> Passage
Jane Fonda as Gloria Beatty
Michael Sarrazin as Robert Syverton
Gig Young as Rocky
Susannah York as Alice LeBlanc
Red Buttons as Sailor
They Shoot Horses, Don't They? is framed around a deceptively simple, character-driven plot - two dissimilar dreamers in 1932 Hollywood are thrown together by fate (the embittered, pessimistic Gloria and the naively good-natured Robert) to tragic effect. By placing the action within the unfamiliar, almost freak-show atmosphere of a marathon dance contest whose chief requirements are desperation and a masochist's tolerance for pain, the film makes many perceptive, still-relevant points about the way the dangling carrot of hope can be used to manipulate and exploit those most vulnerably in need.


WHAT I LOVE ABOUT THIS FILM
Nathanael West's The Day of the Locust and Horace McCoy's They Shoot Horses, Don't They? both cast 1930s Hollywood (as embodied by the movie industry) as a Lilith leading men to their doom, but the films adapted from these novels differ significantly. While I love both movies, there is something so humane about director Sydney Pollack's approach to the material that makes it the more compelling piece. The penny-ante aspirations of the protagonists are never belittled, nor are their character flaws looked upon with anything other than empathy for the suffering that lay at their core. 
If the characters in The Day of the Locust are rendered grotesques due to their ofttimes willing surrender of their souls to valueless dreams; the dreamers in They Shoot Horses, Don't They? are guilty of little more than being misguided in their fruitless, potentially hopeless, quest for something to believe in.
Before Reality-TV: People are the ultimate spectacle
"The crowd has got to have something to believe in. Once they stop believing, they stop coming."

PERFORMANCES
They Shoot Horses, Don't They? represents the best film work of virtually every member of its talented cast, but the recent deaths of co-stars Susannah York and Michael Sarrazin add an extra layer of poignancy to two performances that already significantly tug at the heartstrings. Portraying two Candide-like innocents left broken and disillusioned by what could best be called the neutral cruelty of existance, the impossibly young duo are agonizing in their vulnerability and both give memorably moving performances.
Alice on the Edge: York's haunting breakdown scene
Robert...always seeking the sun
Gig Young, whom I had heretofore only known as an annoyingly glib presence in smirky sex comedies from the '60s, gives one of those naked, laying-it-all-on-the-line performances (like Ann-Margaret's in Carnal Knowledge) that seems to give vent to years of frustration at being a talent underutilized.
The same can be said of Jane Fonda, who functionally changed the course of her career with this film. Though perhaps a tad too beautiful and angularly delicate to physically embody the life-hardened heroine of McCoy's novel (imagine Ann Savage from 1945's Detour), Fonda is nonetheless emotionally right on target and gives off an edgy electricity that jumps off the screen. Hard-bitten and brittle, nervous and as alert as a junkyard cat, Fonda is impossible not to watch.

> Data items
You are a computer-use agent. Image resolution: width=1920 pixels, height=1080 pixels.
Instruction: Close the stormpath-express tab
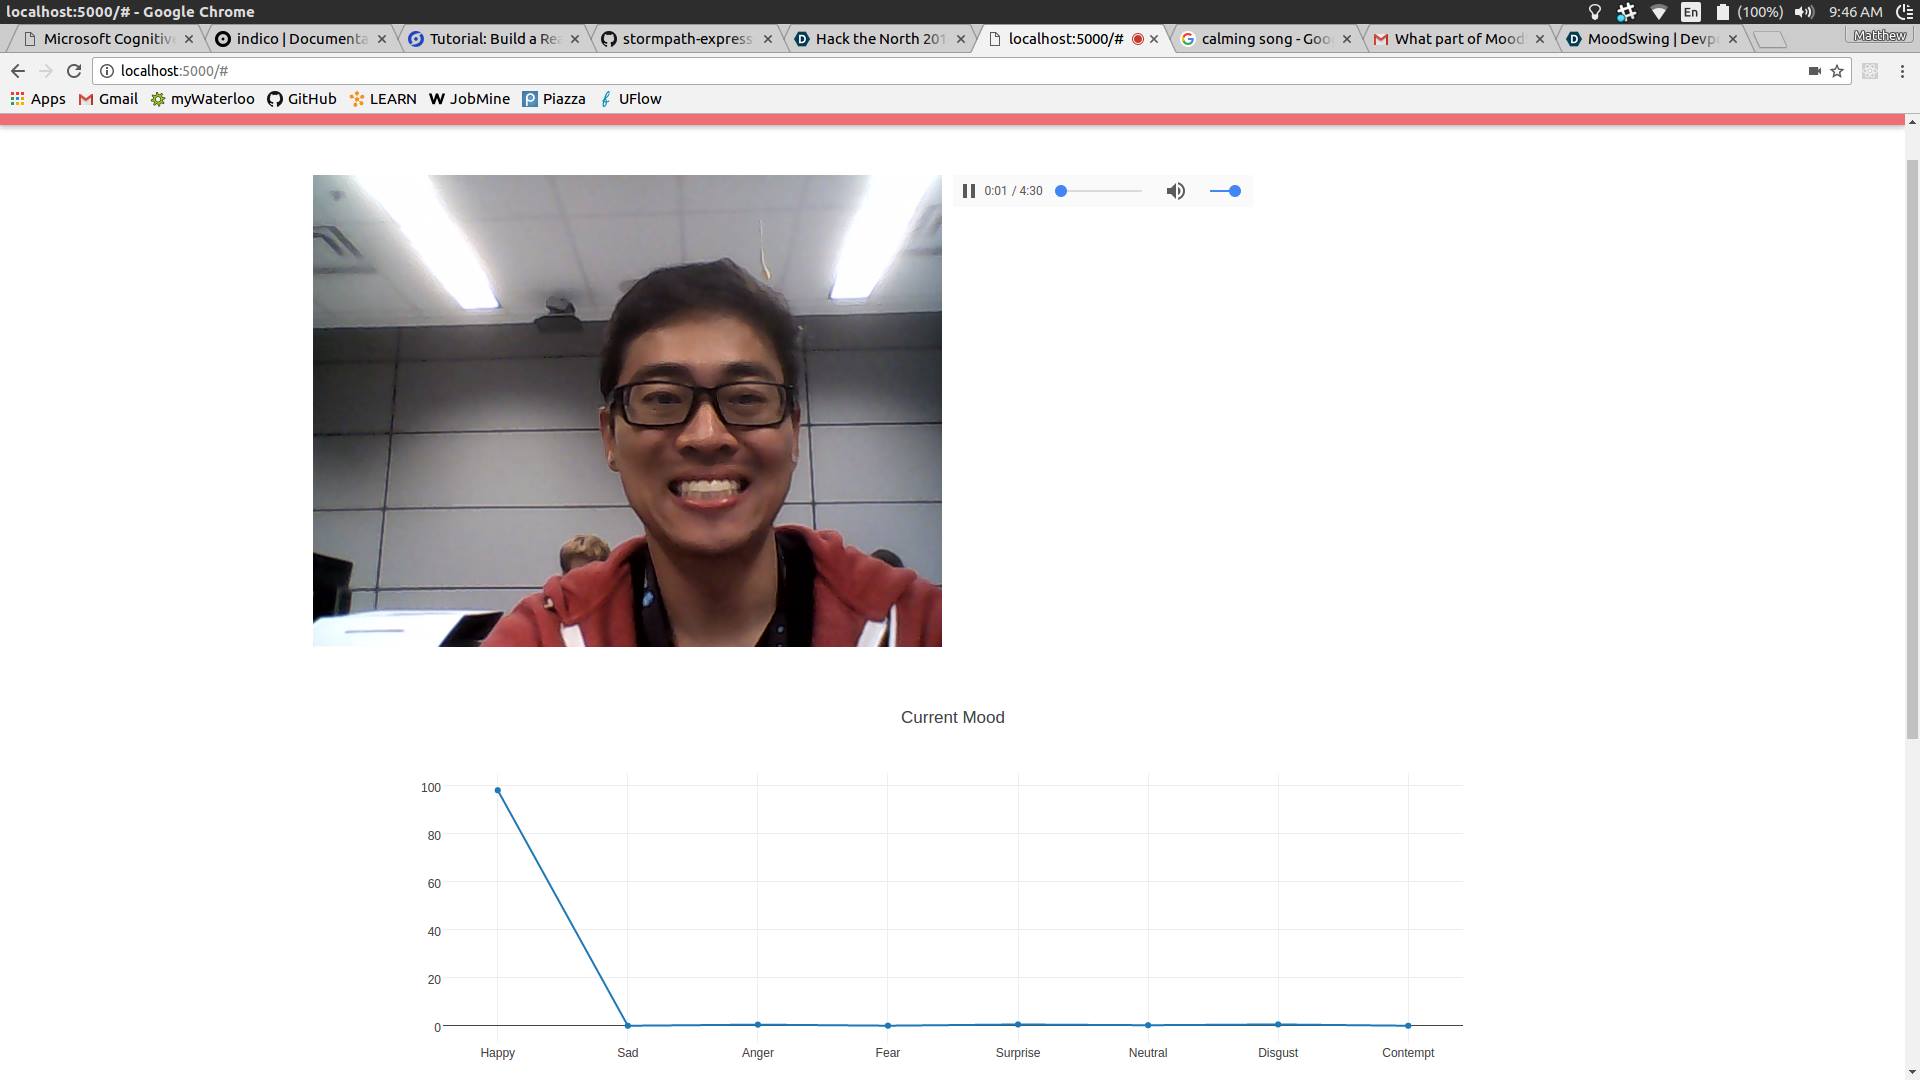coord(768,39)
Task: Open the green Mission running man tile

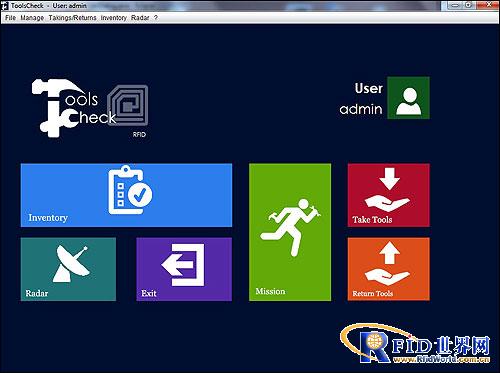Action: pos(290,232)
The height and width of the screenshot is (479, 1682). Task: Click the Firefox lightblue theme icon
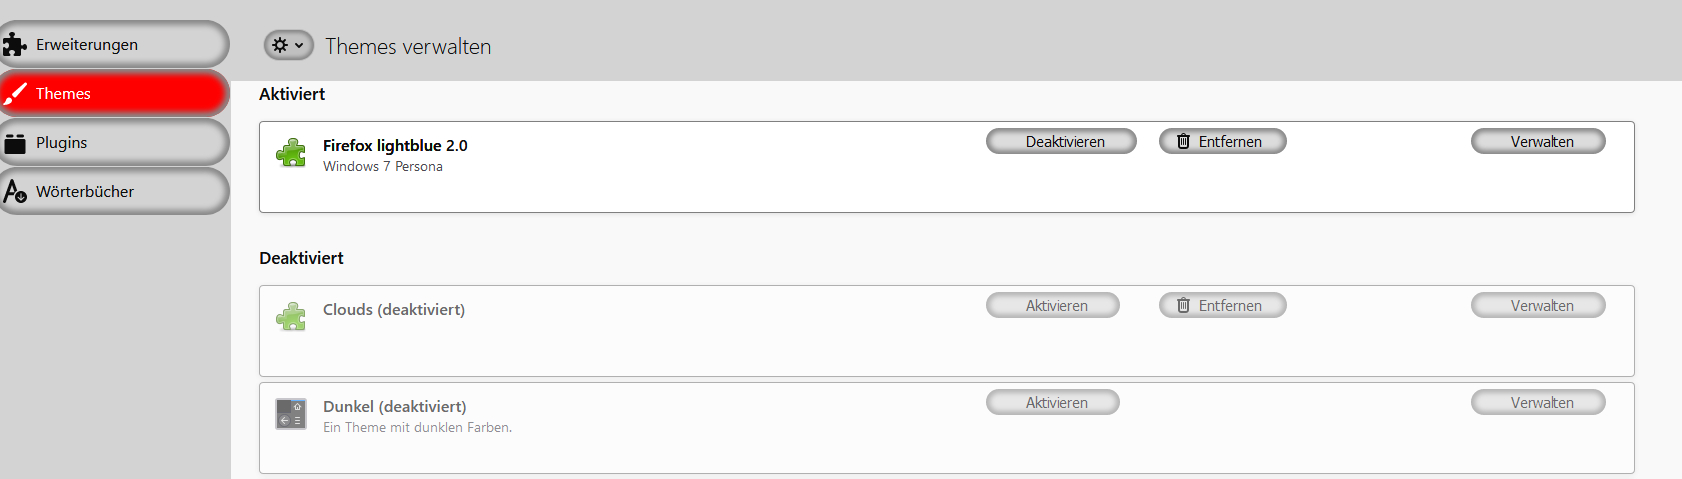(x=291, y=152)
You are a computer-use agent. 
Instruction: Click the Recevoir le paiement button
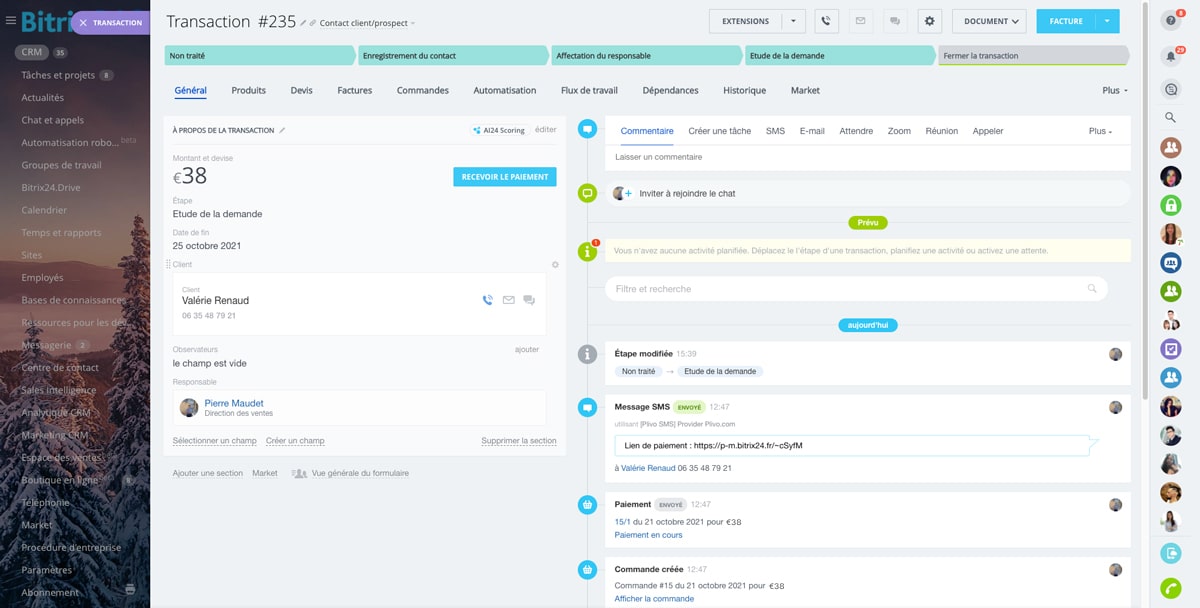pyautogui.click(x=504, y=177)
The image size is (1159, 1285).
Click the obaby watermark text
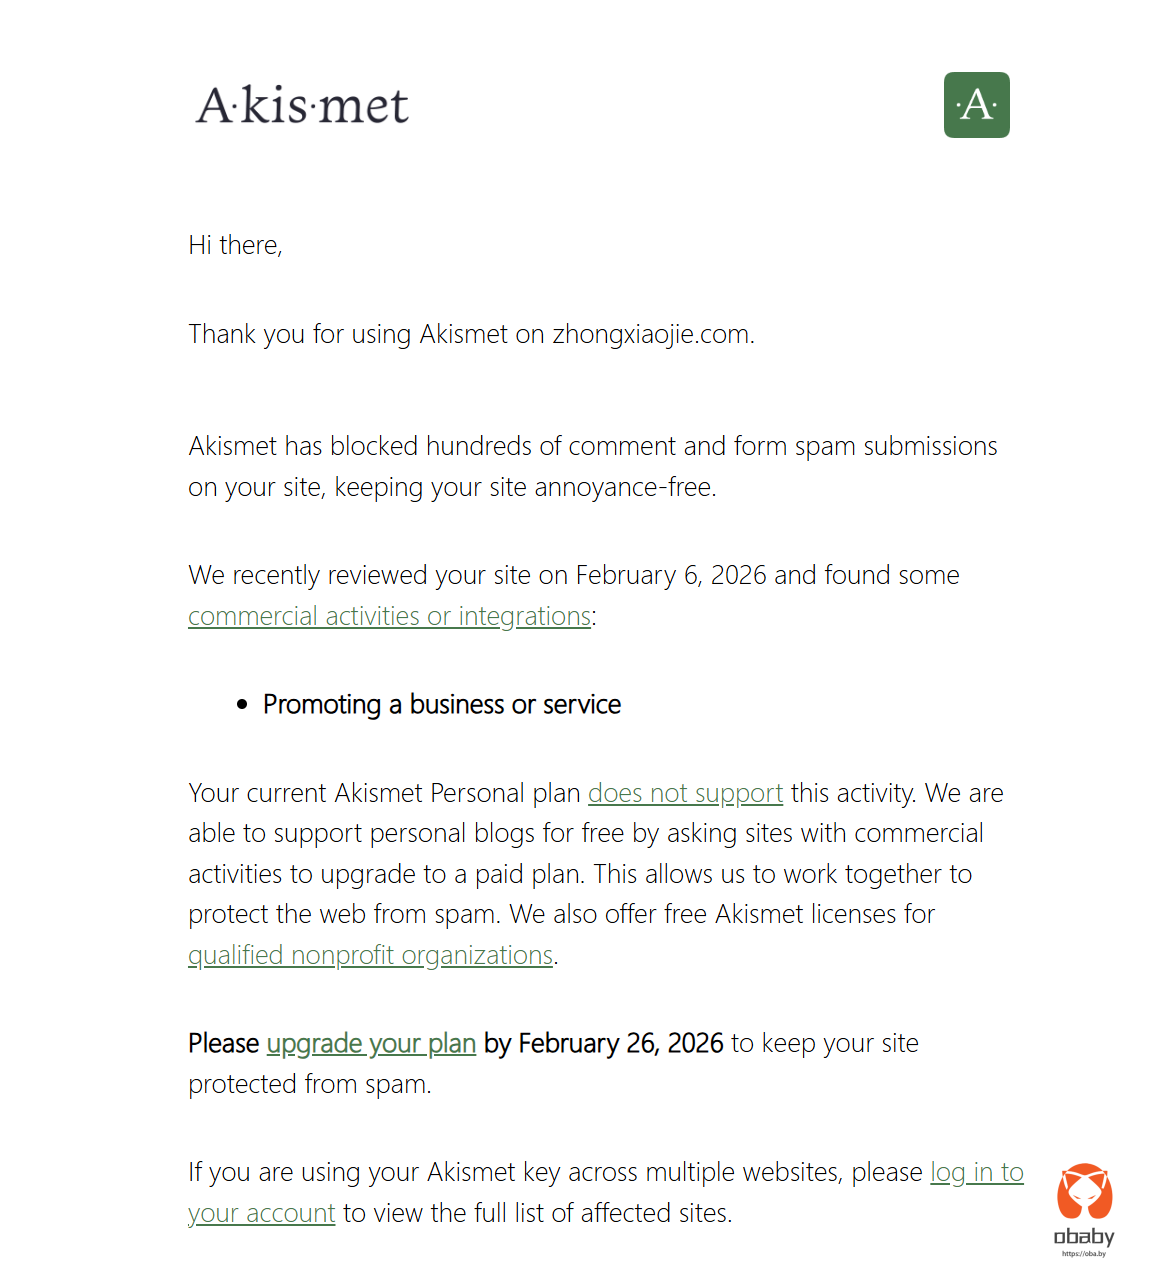point(1084,1237)
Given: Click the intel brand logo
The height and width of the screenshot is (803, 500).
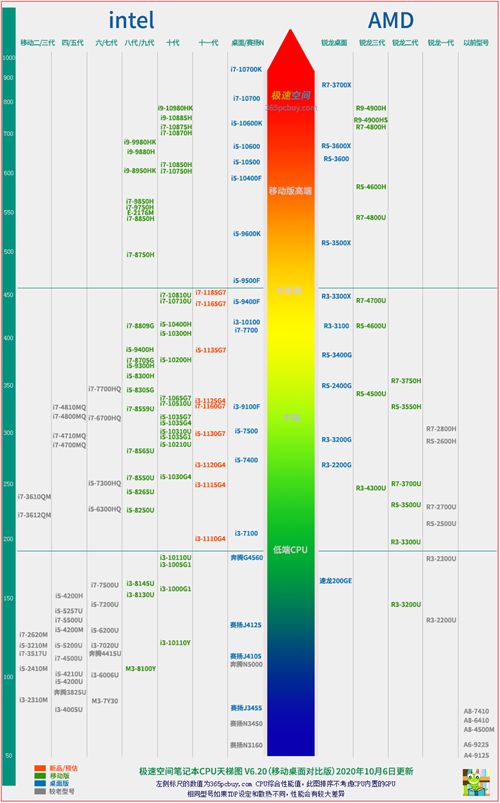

> What you should do
Substitute "alley cat" for "junkyard cat" while copying the film review, starting at "Alice on the" and ending at "not to watch.".

> Result of this task
Alice on the Edge: York's haunting breakdown scene
Robert...always seeking the sun
Gig Young, whom I had heretofore only known as an annoyingly glib presence in smirky sex comedies from the '60s, gives one of those naked, laying-it-all-on-the-line performances (like Ann-Margaret's in Carnal Knowledge) that seems to give vent to years of frustration at being a talent underutilized.
The same can be said of Jane Fonda, who functionally changed the course of her career with this film. Though perhaps a tad too beautiful and angularly delicate to physically embody the life-hardened heroine of McCoy's novel (imagine Ann Savage from 1945's Detour), Fonda is nonetheless emotionally right on target and gives off an edgy electricity that jumps off the screen. Hard-bitten and brittle, nervous and as alert as a alley cat, Fonda is impossible not to watch.